Exercise prompt: Below are some records; work out how many of their lines contain "Viewport" and give the number only.

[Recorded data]
-- -- --

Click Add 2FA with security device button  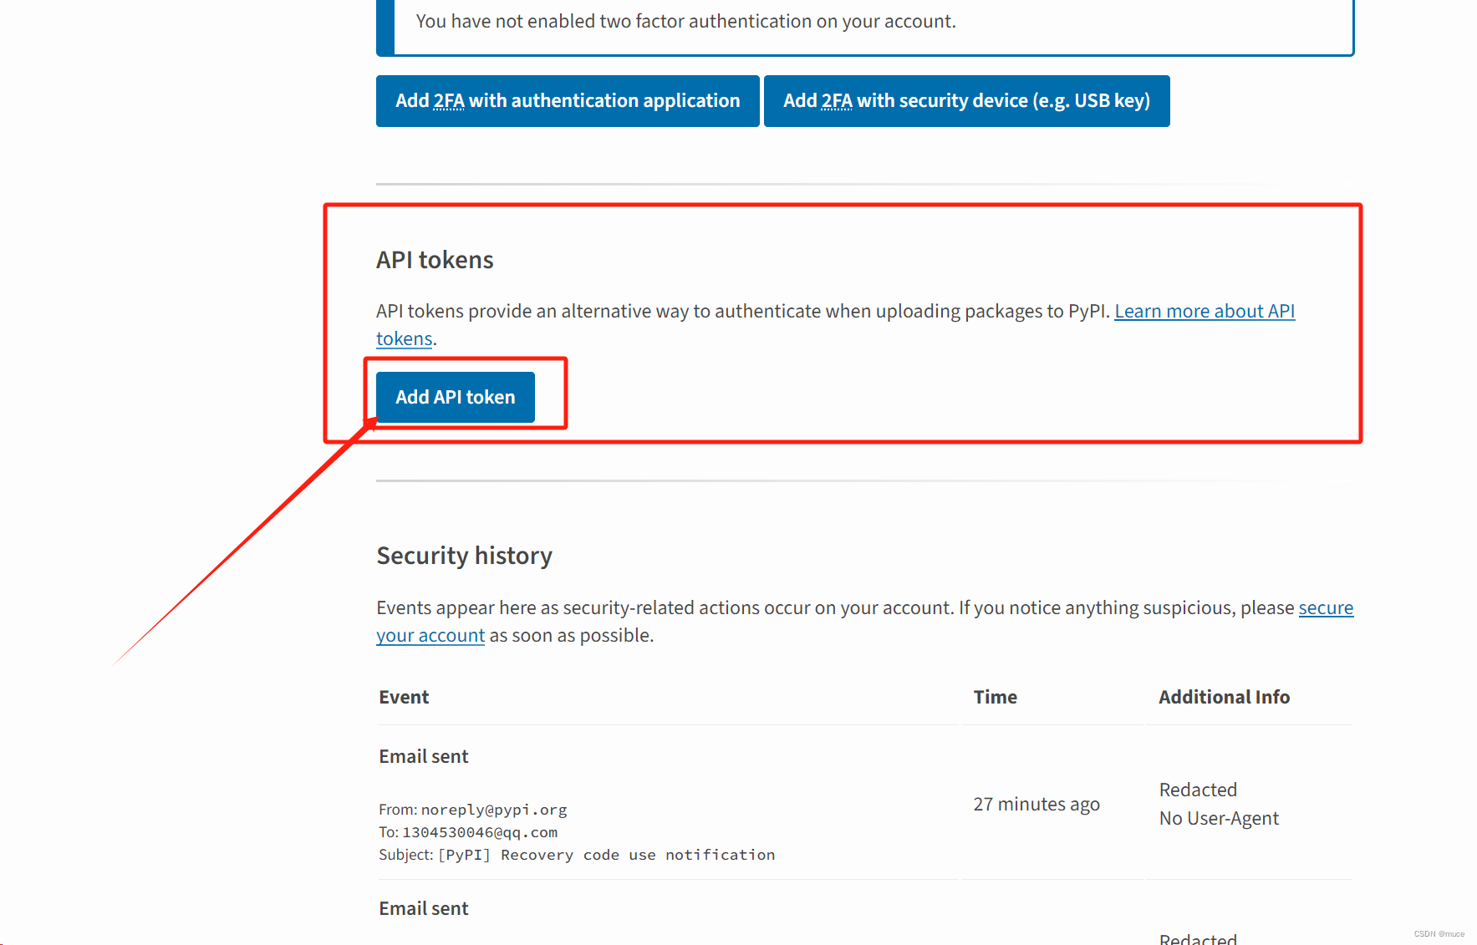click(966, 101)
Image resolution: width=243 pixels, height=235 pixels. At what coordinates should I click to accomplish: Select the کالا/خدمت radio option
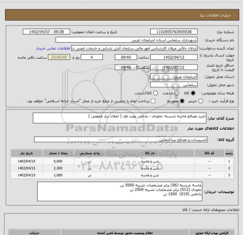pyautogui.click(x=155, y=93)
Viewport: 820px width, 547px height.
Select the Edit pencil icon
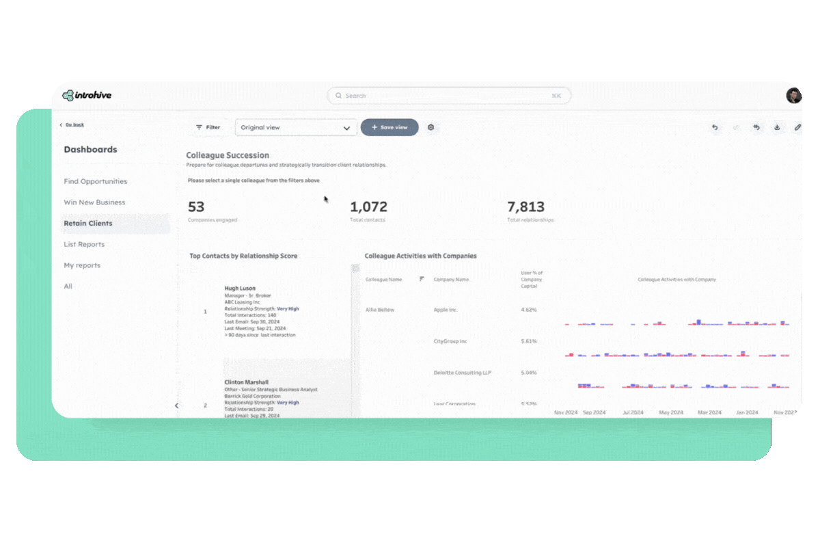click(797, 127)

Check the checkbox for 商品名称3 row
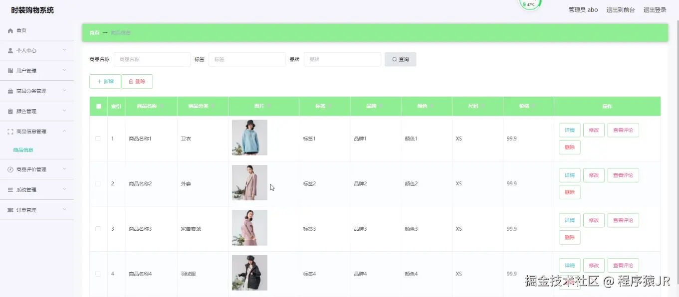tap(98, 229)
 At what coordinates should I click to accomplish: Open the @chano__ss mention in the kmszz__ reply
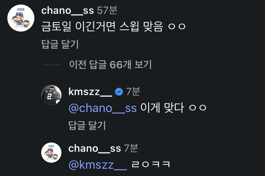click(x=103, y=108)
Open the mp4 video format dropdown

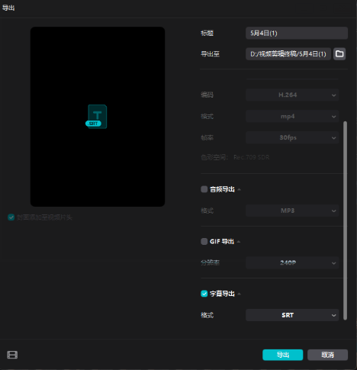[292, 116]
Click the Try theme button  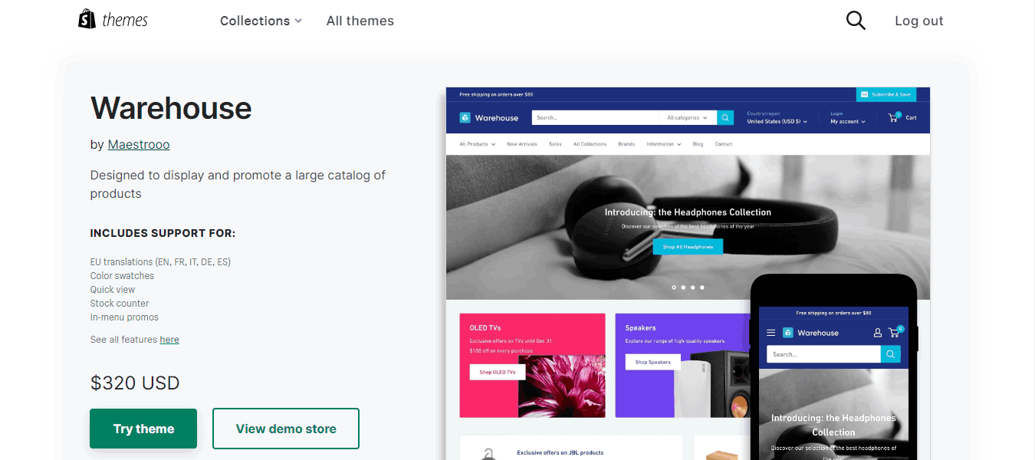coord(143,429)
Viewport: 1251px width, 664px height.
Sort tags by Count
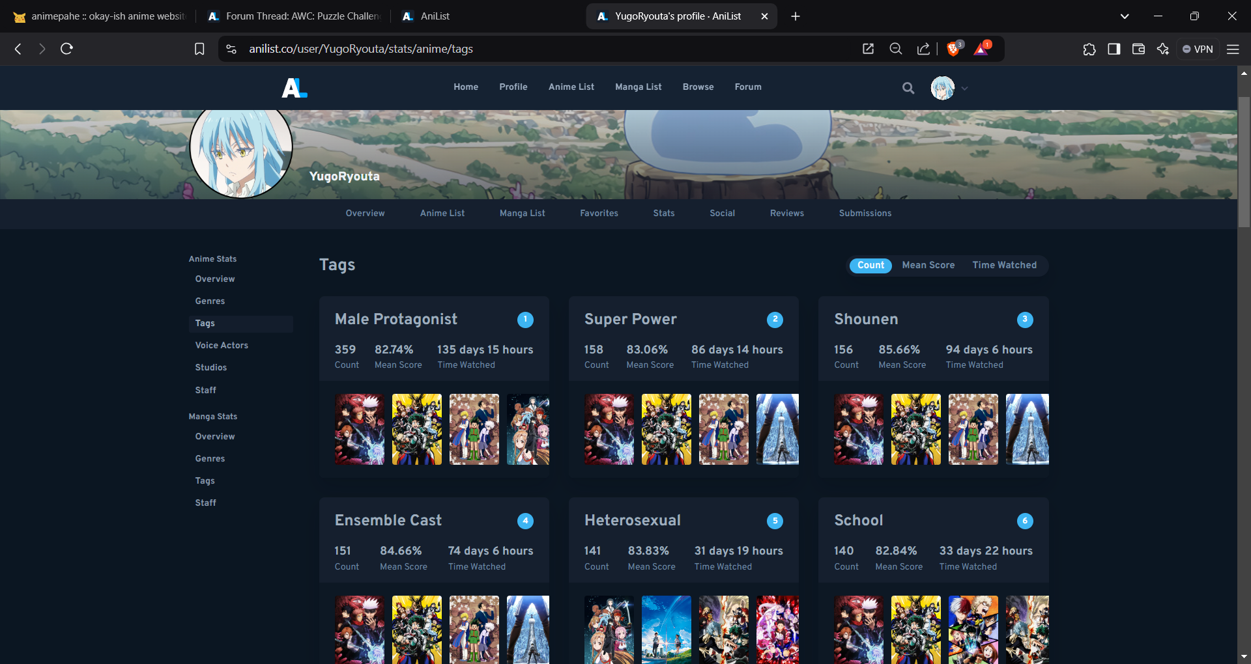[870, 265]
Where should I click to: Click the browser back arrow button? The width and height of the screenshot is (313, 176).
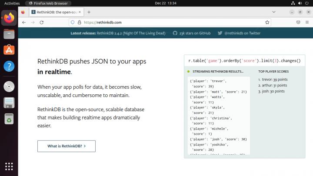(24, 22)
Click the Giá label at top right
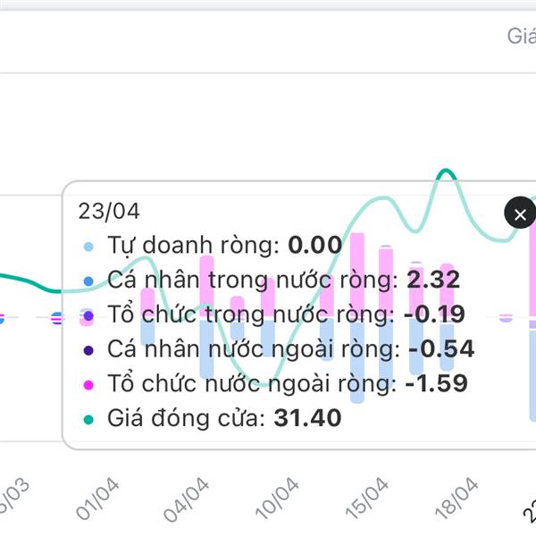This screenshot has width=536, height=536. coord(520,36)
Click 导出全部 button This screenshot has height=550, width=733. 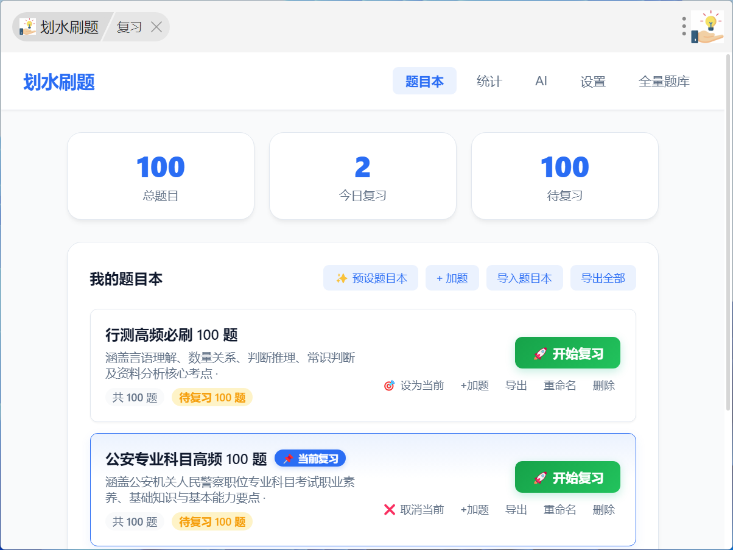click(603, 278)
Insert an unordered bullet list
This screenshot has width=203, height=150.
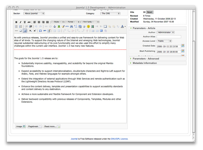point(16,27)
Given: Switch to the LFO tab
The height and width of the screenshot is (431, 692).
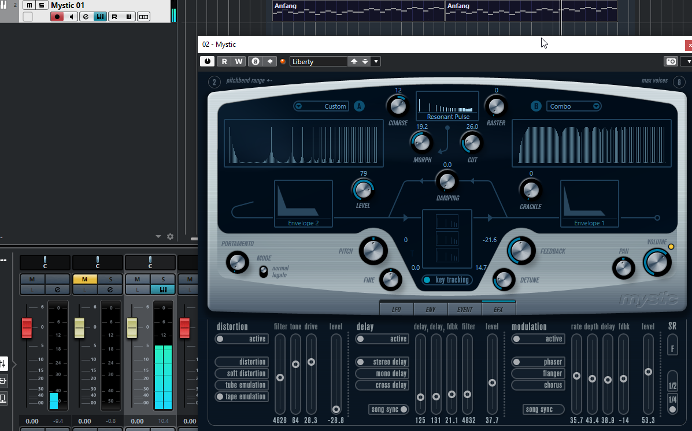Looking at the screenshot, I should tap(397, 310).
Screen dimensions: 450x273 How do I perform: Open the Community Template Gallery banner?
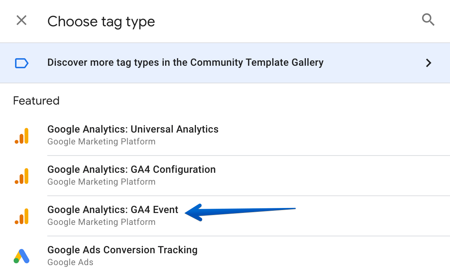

-- -- --

Answer to this problem: 2